Dr. Spiegel took women who had metastatic breast cancer and randomly divided them into 2 groups. They all had the same chemotherapy, radiation and surgery, but in addition one group of women met in a support group once a week for a year to talk about what it’s like having breast cancer. Five years later, when he looked at his data he was stunned at the findings. He’d started out expecting to find that the groups didn’t affect thier logetivity but that it did improve their quality of life. Instead, women with women with cancer who participated in professionally led support groups lived twice as long as those who didn’t.

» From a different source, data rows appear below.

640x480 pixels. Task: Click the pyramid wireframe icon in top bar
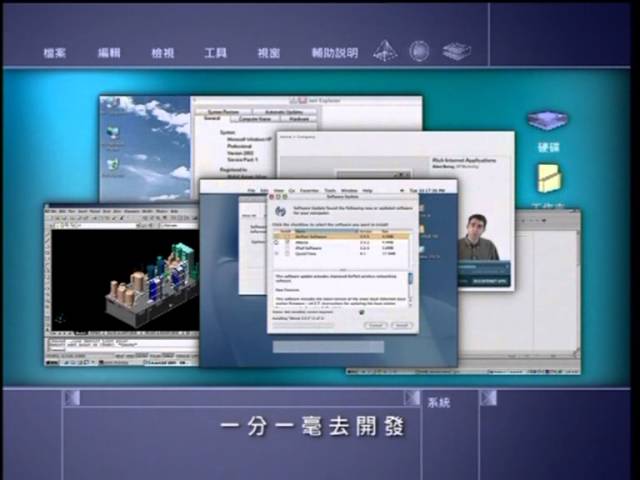point(385,50)
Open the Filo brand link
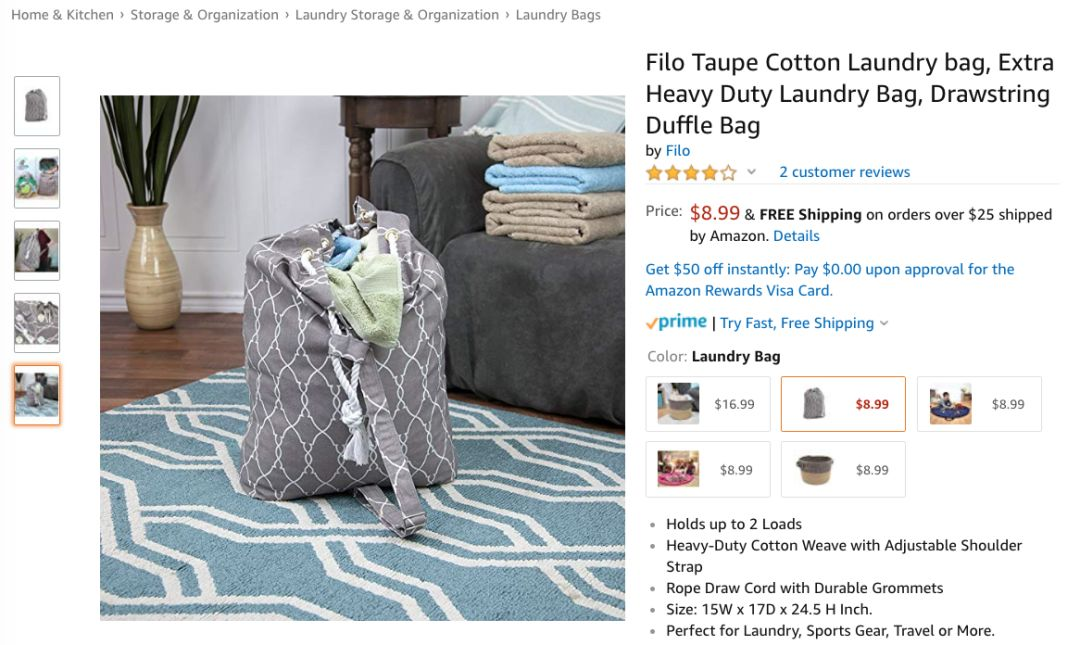This screenshot has width=1080, height=645. coord(678,151)
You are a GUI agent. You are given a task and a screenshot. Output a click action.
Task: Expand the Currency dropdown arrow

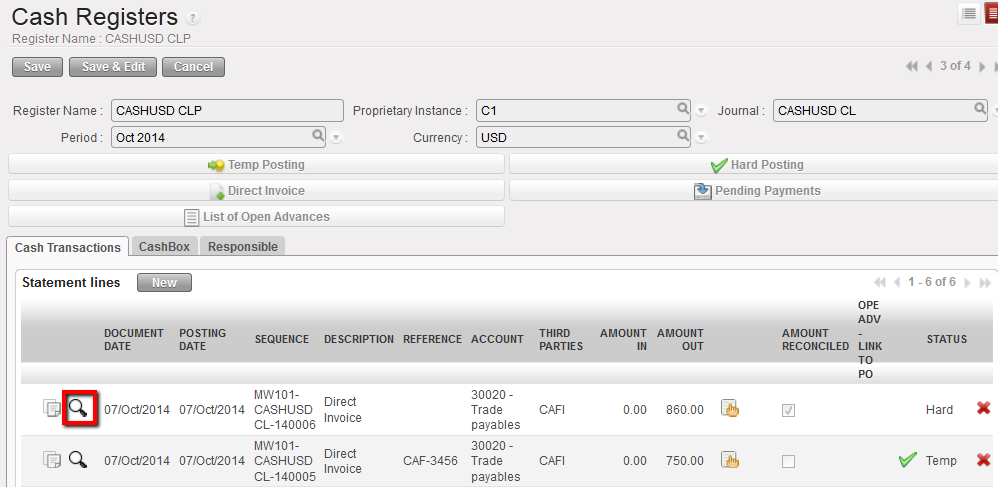[x=701, y=138]
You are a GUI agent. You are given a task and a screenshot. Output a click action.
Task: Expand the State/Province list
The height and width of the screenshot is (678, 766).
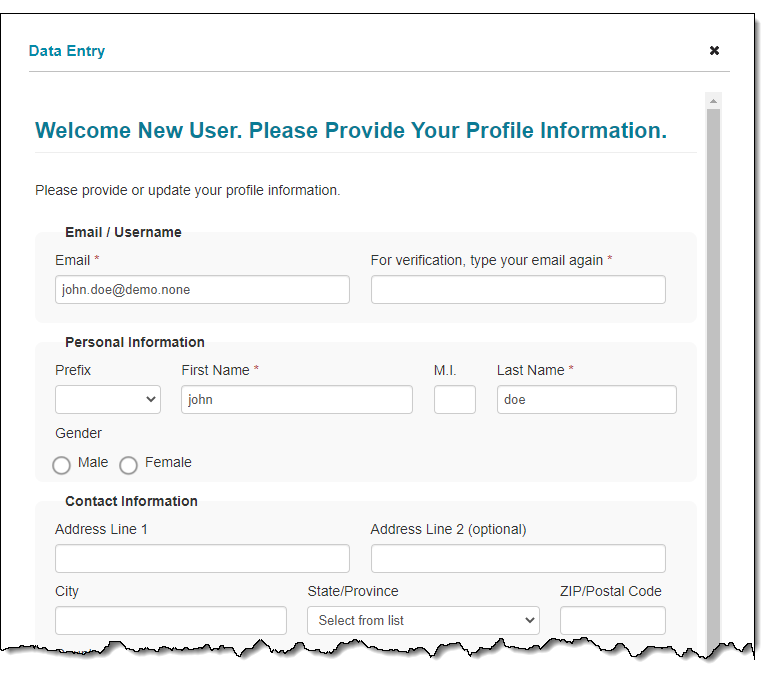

Dr. Spiegel’s pioneering study secured his place into mind body medical history, inspiring a new wave of medical research looking at the role our mind plays in our health. The research done by the members of Dr. Spiegel’s team at Stanford’s Center on Stress and Health has resulted in 12 books and more than 400 scientific journal articles and textbook chapters on hypnosis, psychosocial oncology, stress physiology, trauma, and psychotherapy.
“It is very different to worry about dying at 3am in the morning by yourself than it is to talk about it at 3 in the afternoon with 9 other women who have the same problem you do. It makes the stress different. I have no doubt at all that it helps people live better and I think the evidence is accumulating that it helps them live longer as well.”
Dr. Spiegel has been featured on Oprah, the Emmy Award-winning PBS series by Bill Moyers, Healing and the Mind and the TV show Good Morning America with Diane Sawyer to demonstrate the benefits of hypnosis.
“The power of group support makes tremendous sense to me. We’re social creatures and the brain enables us to form connections with others and build networks of support that help us stay alive, that help us deal with threat, that help us nurture our young and, and create stable and relatively safe cultures. And that social connection, especially in the face of illness, I think is a very powerful ally. It helps us manage our stress responses, help our bodies do better, and help one another get through life-threatening situations.”
Dr. Spiegel is also renowned in the field of hypnosis and the use of hypnosis in clinical settings.